Chronology in Horology: Being First Makes the Difference

Thursday, October 17, 2024

Its about time; and its about chronology -- horologys most important and controversely discussed topics:

  • Who invented the 1st Automatic Chronograph?
  • Who invented the 1st "Submariner" / Water-Resistant Watch?
  • Who invented the 1st Electric-Watch?
  • Who invented the 1st Quartz-Watch?
  • What is the difference between Beta21 & Beta22?
  • What is the difference between a stone-dial from the 60s vs one made in the 80s?
  • What is the difference between a tourbillon in a 19th century pocketwatch vs a machine-made modern?
  • What is the difference between a (faceted) sapphire-crystal made in the 60s vs a modern one?

We will not answer these questions about the order here.
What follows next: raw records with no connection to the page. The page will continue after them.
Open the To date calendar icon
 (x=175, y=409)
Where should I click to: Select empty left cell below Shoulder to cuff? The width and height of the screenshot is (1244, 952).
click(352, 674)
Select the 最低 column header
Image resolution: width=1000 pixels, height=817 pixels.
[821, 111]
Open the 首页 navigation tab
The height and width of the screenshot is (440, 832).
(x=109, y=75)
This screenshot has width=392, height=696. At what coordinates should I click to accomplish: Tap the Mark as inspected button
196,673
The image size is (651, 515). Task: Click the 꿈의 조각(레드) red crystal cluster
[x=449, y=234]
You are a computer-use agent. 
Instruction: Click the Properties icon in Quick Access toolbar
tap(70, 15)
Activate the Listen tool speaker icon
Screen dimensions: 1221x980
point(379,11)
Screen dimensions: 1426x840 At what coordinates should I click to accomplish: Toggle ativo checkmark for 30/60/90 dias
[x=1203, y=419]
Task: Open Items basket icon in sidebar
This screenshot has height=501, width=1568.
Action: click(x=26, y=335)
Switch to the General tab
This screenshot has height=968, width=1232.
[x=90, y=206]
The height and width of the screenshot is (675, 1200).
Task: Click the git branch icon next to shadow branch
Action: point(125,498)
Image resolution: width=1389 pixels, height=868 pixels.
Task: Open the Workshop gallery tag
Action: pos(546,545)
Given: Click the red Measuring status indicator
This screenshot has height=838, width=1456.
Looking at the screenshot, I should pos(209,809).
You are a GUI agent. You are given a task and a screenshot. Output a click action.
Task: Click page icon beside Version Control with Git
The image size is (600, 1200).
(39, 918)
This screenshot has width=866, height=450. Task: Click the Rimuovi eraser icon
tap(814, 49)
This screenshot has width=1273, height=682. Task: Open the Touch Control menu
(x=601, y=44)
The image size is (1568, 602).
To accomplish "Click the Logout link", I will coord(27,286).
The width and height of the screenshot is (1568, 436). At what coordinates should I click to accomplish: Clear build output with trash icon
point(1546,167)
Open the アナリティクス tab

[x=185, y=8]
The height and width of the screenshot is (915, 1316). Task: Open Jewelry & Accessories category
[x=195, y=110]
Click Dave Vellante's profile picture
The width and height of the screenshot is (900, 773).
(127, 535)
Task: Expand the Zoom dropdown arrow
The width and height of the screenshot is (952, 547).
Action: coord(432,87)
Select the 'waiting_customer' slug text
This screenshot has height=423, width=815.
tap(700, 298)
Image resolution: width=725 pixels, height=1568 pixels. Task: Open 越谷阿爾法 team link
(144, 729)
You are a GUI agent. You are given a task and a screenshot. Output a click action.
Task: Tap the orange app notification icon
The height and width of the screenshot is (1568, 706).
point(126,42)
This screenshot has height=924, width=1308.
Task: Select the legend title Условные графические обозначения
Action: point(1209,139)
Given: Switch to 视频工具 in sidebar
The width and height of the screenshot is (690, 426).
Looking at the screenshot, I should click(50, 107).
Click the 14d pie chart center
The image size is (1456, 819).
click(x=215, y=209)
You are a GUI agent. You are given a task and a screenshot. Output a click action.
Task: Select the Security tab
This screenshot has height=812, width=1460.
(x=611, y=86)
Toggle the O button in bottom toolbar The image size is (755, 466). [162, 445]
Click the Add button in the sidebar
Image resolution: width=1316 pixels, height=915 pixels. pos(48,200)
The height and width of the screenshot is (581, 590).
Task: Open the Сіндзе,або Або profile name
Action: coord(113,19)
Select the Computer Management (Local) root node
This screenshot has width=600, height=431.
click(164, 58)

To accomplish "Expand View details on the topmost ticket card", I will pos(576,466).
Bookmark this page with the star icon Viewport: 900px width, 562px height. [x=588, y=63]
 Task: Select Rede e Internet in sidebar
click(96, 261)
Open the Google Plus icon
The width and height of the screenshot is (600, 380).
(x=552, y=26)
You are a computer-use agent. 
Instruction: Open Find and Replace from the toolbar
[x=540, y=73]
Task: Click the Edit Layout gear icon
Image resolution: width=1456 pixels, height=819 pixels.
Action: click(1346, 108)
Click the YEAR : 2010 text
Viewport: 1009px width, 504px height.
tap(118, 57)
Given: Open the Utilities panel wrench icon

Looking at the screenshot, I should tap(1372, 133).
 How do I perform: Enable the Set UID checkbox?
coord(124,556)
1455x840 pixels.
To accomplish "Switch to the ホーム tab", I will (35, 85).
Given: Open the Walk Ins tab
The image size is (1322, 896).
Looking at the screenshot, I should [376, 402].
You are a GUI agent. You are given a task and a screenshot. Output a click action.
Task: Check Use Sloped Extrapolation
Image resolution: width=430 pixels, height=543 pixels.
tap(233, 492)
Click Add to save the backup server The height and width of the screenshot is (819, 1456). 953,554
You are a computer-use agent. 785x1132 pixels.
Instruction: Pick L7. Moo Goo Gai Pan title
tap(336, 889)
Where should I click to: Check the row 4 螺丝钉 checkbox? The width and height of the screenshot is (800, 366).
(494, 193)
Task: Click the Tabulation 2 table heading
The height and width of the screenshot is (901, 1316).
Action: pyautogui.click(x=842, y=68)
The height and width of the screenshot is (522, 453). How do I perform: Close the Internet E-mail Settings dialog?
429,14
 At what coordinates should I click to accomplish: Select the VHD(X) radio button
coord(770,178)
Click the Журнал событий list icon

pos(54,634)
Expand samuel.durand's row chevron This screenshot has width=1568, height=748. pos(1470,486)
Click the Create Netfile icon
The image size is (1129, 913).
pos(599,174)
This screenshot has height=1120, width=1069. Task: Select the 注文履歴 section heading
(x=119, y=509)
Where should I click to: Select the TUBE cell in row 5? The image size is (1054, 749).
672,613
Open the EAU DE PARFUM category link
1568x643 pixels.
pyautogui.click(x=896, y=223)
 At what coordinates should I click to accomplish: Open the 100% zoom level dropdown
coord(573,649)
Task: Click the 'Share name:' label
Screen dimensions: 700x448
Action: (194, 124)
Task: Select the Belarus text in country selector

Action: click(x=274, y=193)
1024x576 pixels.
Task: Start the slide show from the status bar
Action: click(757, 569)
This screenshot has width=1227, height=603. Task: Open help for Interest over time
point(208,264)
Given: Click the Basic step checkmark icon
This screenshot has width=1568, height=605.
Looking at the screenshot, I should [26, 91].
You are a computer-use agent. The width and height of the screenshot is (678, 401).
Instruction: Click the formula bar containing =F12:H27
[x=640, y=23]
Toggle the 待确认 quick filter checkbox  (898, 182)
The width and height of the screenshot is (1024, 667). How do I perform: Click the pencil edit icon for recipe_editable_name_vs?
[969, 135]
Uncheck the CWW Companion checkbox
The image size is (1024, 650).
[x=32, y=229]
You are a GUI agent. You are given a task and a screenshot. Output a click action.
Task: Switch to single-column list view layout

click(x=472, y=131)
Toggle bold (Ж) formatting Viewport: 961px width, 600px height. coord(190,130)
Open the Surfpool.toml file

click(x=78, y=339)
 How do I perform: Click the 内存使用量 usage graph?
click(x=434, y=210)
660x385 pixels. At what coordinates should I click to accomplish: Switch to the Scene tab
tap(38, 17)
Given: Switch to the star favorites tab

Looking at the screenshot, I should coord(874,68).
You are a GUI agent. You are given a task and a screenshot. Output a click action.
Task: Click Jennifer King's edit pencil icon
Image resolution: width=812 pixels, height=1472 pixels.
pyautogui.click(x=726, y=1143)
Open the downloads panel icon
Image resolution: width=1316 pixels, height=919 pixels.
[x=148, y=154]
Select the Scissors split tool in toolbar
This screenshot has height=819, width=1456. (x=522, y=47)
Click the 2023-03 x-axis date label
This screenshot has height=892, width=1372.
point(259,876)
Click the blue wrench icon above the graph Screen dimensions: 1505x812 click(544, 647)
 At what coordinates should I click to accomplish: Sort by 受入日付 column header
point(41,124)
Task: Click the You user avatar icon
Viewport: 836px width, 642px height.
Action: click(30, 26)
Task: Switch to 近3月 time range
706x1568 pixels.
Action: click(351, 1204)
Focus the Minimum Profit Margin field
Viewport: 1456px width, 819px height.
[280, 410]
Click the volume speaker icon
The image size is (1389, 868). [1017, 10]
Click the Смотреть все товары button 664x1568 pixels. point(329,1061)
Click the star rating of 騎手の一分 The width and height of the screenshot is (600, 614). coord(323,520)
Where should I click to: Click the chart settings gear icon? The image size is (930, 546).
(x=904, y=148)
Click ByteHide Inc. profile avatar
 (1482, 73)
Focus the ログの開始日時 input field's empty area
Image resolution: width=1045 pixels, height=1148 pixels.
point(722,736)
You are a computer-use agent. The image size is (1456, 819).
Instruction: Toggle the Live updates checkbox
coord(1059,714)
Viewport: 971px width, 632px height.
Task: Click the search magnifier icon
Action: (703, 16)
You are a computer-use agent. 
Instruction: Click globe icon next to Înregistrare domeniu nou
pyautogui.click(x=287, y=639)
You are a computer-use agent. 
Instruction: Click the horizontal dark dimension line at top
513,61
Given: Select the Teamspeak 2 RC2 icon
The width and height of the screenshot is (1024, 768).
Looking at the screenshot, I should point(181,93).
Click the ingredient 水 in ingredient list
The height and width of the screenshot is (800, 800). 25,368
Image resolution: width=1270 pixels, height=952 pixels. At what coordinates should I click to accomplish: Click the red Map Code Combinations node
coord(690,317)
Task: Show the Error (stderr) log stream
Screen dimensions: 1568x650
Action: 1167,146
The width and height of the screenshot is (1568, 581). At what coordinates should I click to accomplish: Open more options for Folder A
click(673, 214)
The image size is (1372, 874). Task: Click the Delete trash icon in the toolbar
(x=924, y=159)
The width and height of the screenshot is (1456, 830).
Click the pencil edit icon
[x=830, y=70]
But why is this chronology so important for collectors and enthusiasts? Indeed, it is the difference between innovator / inventor of a horological milestone vs an irrelevant follower / copy-cat. Of course only the first is relevant and even more, these first presentations are usually the rarer one because their examples were much more expensive: stone-dials by Piaget were and expensive and exclusive thing in the 60s and first half of the 70s but rather cheap and quite common in the 80s when even medium-tier brands put stone-dials on their mass-products or like today when absolutely every new watch is coming with a delicate stone-dial -- it is literally cheaper to make a stone-dial than a sophisticated dial from metal.

The same holds true for the 1960 presented faceted sapphire-crystal by Omega used in their exclusive Damier-series -- a big and expensive thing back then but not that exclusive anymore in the 80s when Genta made extensive use of this feature to easily make some rather lame designs more characteristic / interesting.

The irrelevance of the 2nd / the follower is widely known and so many try to change that chronology -- with some tricks or seriously bad intentions. Lets see what we can add to this topic in later blog-posts.

  • Photo Sources: @misterenthusiast, Mido, Seiko and own website;

Ad 2024-11-01: Overall it is a question WHEN a watch was made. A solar-powered electric-winding of a manual pocketwatch-movement appears avant-garde in the 1950s and even in the 1960s. But it becomes a lame and somehow quirky anachronism in the 1970s, immediately. And this is true for the Patek Beta21: The ref3587 was a statement piece and on the edge of technology when it appeared in April 1970 and until the last of the 400pcs were sold in 1972. But the then presented successor ref3597 was nothing but a quirky anachronism in its last sale-days in the late 1970s. It's about time.